A few months ago I had a major shift in thinking. I realized that my obesity was not something that I could just live with for the rest of my life. I'm not sure what triggered my shift, but I could probably narrow it down to some combination of:

  • Realizing that eventually I was going to have children and they were going to learn my eating and activity habits
  • Being at a bar one night with my wife and a few friends and seeing more than one of my friends get hit on by strangers
  • Hearing my wife be annoyed that I'd asked her to do laundry even though there were still clean clothes in the closet, and then having to tell her that I didn't fit into anything left

My wife deserves to be married to a hot guy! And she tells me she doesn't care about my weight, and I believe her - but she deserves a man who puts effort into how he looks. More importantly though, I want to be hot! I want to put effort into how I look! I want to be hit on at a bar and have to turn them down! (Sorry if that sounds super egotistical, or something that I'd only want because I'm a man - both of those things are true, but they don't stop me from wanting them.)

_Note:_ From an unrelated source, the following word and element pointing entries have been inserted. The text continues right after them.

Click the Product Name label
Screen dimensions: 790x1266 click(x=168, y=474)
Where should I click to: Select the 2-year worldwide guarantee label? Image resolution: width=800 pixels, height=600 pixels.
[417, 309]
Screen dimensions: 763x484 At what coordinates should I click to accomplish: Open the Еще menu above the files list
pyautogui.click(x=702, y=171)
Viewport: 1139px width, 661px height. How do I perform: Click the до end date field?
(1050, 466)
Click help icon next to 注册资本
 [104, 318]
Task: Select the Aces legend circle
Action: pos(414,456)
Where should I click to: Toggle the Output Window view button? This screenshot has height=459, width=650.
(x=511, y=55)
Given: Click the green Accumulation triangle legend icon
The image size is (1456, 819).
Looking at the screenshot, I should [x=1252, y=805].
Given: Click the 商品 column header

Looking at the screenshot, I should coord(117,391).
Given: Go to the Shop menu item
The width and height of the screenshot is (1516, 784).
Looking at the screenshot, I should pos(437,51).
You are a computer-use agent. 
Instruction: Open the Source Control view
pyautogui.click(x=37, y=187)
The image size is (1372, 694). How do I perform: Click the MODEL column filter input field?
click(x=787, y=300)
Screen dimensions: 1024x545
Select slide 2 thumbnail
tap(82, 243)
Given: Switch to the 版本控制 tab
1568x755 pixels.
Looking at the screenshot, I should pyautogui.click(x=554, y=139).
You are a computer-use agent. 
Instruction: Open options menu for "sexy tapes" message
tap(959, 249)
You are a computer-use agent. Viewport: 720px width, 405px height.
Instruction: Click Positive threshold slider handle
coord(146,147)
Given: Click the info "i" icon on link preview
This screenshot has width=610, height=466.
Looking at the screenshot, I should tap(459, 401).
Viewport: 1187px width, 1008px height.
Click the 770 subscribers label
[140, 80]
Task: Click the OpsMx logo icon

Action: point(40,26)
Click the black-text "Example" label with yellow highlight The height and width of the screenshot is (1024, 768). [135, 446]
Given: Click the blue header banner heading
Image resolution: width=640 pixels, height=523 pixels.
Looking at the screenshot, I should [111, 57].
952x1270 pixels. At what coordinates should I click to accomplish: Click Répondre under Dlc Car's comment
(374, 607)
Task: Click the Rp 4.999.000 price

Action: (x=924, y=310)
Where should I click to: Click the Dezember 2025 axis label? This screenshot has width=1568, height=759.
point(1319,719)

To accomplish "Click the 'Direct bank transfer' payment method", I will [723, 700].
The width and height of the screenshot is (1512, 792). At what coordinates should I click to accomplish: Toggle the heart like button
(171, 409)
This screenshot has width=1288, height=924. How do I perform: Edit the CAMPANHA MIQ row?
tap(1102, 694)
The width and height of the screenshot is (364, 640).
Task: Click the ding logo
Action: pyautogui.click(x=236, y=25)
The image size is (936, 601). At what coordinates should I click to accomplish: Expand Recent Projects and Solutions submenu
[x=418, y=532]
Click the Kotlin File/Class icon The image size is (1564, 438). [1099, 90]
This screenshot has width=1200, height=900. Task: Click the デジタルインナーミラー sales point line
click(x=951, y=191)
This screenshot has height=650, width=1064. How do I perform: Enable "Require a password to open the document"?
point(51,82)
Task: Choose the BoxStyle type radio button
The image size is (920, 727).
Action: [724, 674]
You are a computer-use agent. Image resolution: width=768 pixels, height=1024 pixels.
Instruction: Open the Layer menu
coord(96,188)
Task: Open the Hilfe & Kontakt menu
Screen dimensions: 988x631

My plan is simple: Eat 1800 calories a day of whatever I want, track my calories, and weigh myself every day. When the weather's nice, I'm going for brisk walks to keep active while under quarantine. I've found some very tolerable meal replacement shakes that I have for breakfast and the occasional lunch. I'm not perfect about my tracking or calorie intake, though the predictable calorie intake of the shakes is super helpful in that regard. Once I hit my GW, then I'll start hitting the gym to tone up and start tracking my macros. I know I could start both of those things now, but the most important thing to me is making sure I'm making changes that I can keep doing for the rest of my life. I don't want to add too much all at once.

Most importantly, I'm allowing myself the freedom to have a bad day every now and then. My weight goes up some days, and that's okay, and telling myself that it's okay is incredibly freeing and I think the biggest reason why I think this time it will actually work. As long as the trend line is down, that's all that matters.

At the time I gained all my weight back I thought it was because I had lost the discipline to continue doing what I had been doing - hitting the gym multiple times a week, following a strict meal plan, and tracking all of my calories, plus meeting a trainer and a dietitian. Now I realize that all that that program did was make weight loss a big, scary concept for me that I'd never be able to achieve on my own. Turns out that was wrong, and I wish I had known that before I spent all that time (and money) on the program. With the progress I've made I'm excited every day to see the number on the scale, and that excitement is motivating me to keep doing what I'm doing.